Over the past couple of days, the heat has been turned up on trade rumors involving the Cleveland Cavaliers. Yesterday’s report from Joe Vardon of Cleveland.com stated that the Cavs were looking to potentially trade for a point guard to back up Kyrie Irving and lessen the pressure on rookie Kay Felder.
There have been mentions of preseason stud Jordan McRae in a potential trade after the young guard averaged 14 points in the preseason.
According to Brian Windhorst of ESPN, the Cavs are also looking to shop the recently retired Mo Williams. Windhorst adds that Williams, who opted into the second year of his two-year deal, was not expected to undergo surgery or retire, and the Cavs are left having to pay him as he occupies a rostser spot.
The Cleveland Cavaliers are in impasse with guard Mo Williams and it has left them scouring the league for a trade partner so they don’t have to swallow millions, sources told ESPN.com.
Williams is owed $2.2 million for this season and he did not report to training camp. The Cavs, who were caught off guard by the decision, have not had meaningful discussions with Williams on a buyout agreement.
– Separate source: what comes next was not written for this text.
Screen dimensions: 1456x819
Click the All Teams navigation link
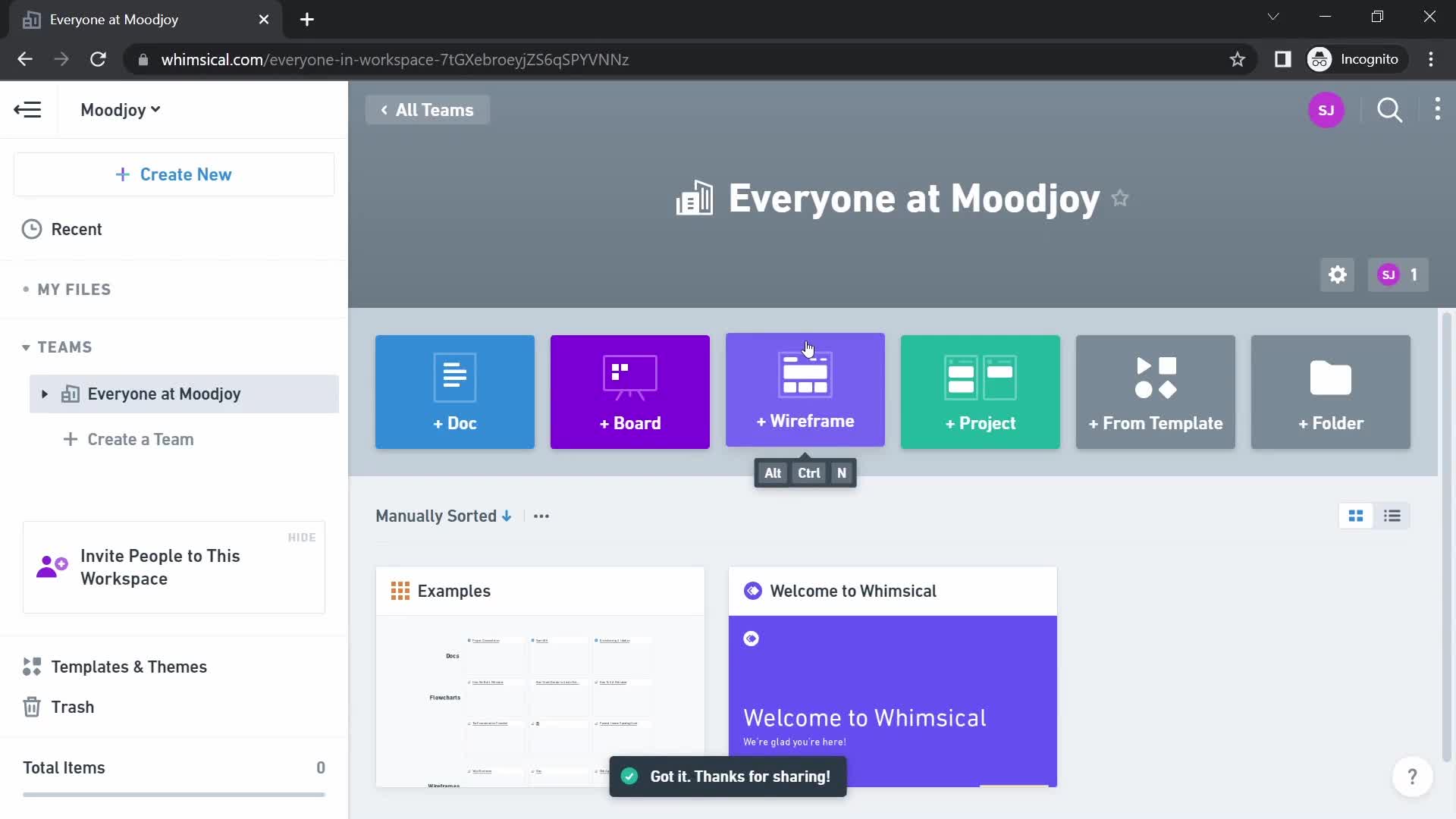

If the Cavs waive Williams now to create a roster spot, Williams would receive his full salary and the Cavs would have to pay the full tax amount. Currently, the Cavs are projected to have a $32 million tax bill.
In addition to putting Mo Williams on the trade block, Windhorst confirms that the Cavs are attempting to package a deal with both Williams and McRae.
Needing both a roster spot and a backup point guard, the Cavs are in a squeeze as the regular season opener looms. They are looking to attach guard Jordan McRae to Williams in trades, sources said. The team openly showcased McRae during the preseason.
A lot of people like the upside of McRae at just 25-years of age, as he could make a deadly new combo for the future alongside Kay Felder. The Cavs mainly want to trade Williams to reduce their tax bill and free up a roster spot to add a point guard into the mix.
Damien Peters ·
The Cavs had the opportunity to waive Mo Williams and, using the stretch provision, stretch out the remaining $2.2 million he’s owed over the next three years. Had the team waived him, they would have saved about $4.5 million in luxury tax. Under the impression that he would return, however, the Cavs did not waive Williams, and so his surgery, unavailability, and him not officially retiring is costing the team both a roster spot and a lot of money.
In terms of current free agents, Cleveland has been linked to Mario Chalmers, Norris Cole (who signed a deal in China, but does have an NBA-out), Kirk Hinrich, and could even target the recently-waived NBA veteran Jarrett Jack.